僕はかつてTと呼ばれていた。でも今では別の名だ。何故なら僕がいない間に肉親や知り合いはほとんど亡くなってしまった。でも僕自身は消えた時と大きく変わっていない・・・若い姿のままだ。

僕が異次元の世界に引きづりこまれた時、偶然にも異次元の僕に巡り合った・・・運が良かった。異次元の僕は天才科学者であり、双子のように入れ替わって過ごしていた。この世界で見るもの聞くモノすべてに興味をそそられる。

この世界はかつての僕の世界より相当進んでいた。宇宙ロケットや宇宙開発など目を見張るものがある。僕も異次元の僕の仕事を手伝いながら毎日を楽しく過ごす。気が付くと数年が経っていた。そして、そろそろ帰りたくなった。

僕が帰るにあたって色々と骨を折ってくれた。
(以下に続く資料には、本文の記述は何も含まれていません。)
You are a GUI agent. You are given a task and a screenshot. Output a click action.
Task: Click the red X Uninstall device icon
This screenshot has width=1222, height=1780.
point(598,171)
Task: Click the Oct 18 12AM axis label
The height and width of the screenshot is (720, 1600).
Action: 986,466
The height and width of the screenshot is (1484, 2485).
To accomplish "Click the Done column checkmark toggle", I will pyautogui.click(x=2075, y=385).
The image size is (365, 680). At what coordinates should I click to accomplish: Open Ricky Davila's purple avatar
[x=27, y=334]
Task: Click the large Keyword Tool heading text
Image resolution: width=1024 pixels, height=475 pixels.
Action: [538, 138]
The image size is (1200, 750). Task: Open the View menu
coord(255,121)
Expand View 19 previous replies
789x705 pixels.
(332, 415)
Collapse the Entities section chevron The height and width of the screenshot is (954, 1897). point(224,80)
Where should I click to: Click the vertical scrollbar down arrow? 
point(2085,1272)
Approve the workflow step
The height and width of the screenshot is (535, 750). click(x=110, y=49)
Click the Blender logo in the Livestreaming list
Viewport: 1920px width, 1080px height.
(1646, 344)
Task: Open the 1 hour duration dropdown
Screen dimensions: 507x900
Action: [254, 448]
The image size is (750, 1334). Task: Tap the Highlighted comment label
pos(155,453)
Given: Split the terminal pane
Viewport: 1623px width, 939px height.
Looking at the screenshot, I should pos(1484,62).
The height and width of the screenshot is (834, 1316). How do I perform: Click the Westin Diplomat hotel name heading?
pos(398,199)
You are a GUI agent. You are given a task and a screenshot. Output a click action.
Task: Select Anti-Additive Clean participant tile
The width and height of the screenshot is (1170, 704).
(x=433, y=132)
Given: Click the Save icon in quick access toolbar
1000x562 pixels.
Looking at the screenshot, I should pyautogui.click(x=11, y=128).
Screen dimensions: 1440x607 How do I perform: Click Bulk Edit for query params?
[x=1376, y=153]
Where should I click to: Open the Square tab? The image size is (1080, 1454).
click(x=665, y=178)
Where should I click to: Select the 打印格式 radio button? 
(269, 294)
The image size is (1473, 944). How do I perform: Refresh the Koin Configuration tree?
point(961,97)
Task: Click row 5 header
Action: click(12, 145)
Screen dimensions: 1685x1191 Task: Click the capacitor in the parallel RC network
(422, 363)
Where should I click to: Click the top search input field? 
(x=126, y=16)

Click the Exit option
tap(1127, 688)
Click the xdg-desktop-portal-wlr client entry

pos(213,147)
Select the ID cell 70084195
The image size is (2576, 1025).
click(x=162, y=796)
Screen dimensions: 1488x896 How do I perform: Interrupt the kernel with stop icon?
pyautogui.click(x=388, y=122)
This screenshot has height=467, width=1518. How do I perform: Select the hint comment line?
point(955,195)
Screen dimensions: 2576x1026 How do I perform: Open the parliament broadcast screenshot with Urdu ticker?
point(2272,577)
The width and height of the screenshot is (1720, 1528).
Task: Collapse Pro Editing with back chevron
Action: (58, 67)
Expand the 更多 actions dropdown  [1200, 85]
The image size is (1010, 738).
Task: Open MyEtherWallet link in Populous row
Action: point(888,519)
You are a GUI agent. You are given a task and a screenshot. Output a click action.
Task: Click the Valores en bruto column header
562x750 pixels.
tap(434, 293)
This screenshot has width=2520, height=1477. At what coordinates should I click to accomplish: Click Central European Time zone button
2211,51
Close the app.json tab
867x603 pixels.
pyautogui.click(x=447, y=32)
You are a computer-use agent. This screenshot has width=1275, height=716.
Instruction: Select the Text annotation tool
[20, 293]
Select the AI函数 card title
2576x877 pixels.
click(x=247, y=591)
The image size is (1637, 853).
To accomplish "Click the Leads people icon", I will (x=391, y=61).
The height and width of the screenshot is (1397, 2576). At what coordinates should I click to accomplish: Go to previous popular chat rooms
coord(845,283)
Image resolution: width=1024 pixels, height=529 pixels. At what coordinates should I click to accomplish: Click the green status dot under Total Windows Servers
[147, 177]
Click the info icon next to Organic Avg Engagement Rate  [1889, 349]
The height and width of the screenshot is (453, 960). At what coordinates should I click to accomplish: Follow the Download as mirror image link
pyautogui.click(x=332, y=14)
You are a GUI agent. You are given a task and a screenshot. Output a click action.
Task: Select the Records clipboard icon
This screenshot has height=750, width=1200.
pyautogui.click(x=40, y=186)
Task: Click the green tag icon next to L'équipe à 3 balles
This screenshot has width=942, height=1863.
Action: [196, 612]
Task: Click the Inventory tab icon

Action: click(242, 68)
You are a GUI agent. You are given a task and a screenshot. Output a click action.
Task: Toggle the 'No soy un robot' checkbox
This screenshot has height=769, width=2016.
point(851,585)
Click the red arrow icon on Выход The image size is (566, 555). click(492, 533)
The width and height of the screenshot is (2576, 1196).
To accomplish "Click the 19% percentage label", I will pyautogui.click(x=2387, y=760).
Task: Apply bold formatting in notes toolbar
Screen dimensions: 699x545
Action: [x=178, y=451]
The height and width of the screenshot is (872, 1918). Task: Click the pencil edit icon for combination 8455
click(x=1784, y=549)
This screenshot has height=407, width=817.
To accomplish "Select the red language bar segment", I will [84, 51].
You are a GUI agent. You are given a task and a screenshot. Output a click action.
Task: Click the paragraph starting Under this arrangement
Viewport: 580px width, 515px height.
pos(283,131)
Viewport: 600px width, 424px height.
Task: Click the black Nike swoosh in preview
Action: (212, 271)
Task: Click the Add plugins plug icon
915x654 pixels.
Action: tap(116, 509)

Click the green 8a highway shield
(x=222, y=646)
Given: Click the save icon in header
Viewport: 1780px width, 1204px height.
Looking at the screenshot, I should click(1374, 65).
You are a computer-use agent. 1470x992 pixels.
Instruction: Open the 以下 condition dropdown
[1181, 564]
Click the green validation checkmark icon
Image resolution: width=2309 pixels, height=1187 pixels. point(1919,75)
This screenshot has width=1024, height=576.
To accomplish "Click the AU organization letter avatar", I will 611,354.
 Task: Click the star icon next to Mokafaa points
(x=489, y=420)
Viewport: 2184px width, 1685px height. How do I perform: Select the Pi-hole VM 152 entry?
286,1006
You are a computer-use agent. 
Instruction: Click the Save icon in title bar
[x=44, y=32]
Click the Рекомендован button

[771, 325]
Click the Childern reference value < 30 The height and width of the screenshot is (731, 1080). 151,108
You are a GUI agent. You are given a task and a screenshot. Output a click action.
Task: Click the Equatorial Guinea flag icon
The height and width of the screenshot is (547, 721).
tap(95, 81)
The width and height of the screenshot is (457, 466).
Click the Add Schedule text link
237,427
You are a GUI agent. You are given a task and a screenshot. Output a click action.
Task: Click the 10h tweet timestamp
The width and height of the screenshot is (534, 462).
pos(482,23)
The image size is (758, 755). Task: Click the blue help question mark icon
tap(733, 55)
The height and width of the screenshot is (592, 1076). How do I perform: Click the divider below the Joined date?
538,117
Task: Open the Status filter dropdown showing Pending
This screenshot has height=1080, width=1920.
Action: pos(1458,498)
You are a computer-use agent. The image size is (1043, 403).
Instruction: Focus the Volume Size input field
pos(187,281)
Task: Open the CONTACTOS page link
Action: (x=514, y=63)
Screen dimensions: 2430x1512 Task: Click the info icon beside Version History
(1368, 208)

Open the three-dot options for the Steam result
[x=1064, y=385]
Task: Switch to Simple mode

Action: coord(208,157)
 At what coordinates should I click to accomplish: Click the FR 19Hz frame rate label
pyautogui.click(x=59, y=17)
元の世界に戻るにはいつでもと言うわけには行かない、場所と時間が重要なのだ。そして元の世界に戻ってきた。

ところがこの世界では50年以上が過ぎていた。両親は亡くなっていたが、いつか帰ってくる僕のために家と貯金を残してくれた。僕はTの息子と名乗ってこの世界に住み始めた。さあ、今から「常温核融合炉の論文」でも書くとするか・・・。